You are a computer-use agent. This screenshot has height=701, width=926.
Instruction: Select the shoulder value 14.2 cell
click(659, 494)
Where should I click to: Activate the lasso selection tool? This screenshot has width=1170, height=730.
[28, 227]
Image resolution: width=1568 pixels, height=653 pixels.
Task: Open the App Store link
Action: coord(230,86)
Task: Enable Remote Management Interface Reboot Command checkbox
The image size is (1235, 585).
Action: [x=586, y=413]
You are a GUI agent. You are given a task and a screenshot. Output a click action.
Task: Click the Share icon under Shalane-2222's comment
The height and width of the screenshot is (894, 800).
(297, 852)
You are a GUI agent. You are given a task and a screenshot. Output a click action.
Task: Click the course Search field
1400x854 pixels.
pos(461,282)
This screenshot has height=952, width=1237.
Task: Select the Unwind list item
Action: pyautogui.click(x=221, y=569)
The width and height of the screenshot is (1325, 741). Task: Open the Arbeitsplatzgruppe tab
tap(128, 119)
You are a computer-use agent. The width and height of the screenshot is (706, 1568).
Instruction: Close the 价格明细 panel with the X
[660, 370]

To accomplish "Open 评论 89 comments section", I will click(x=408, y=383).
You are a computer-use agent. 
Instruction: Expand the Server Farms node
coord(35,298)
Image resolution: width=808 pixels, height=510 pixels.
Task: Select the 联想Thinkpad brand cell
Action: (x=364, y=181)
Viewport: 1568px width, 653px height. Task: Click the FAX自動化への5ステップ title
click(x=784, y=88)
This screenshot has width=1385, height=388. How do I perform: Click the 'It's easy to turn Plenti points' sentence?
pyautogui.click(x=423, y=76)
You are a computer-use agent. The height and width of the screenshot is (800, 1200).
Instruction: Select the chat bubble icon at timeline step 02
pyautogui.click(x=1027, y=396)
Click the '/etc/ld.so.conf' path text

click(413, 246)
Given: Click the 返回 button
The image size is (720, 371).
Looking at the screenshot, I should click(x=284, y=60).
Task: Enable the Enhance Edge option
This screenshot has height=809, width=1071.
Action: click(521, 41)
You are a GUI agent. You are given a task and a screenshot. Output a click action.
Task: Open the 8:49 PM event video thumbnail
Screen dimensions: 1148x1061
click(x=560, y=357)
+++
[Assignment]: Begin with the line that contains "Task: Open the 8:49 PM event video thumbnail" and quote each line after it exactly, stopping after the last line of the data.

[Completed task]:
Task: Open the 8:49 PM event video thumbnail
Screen dimensions: 1148x1061
click(x=560, y=357)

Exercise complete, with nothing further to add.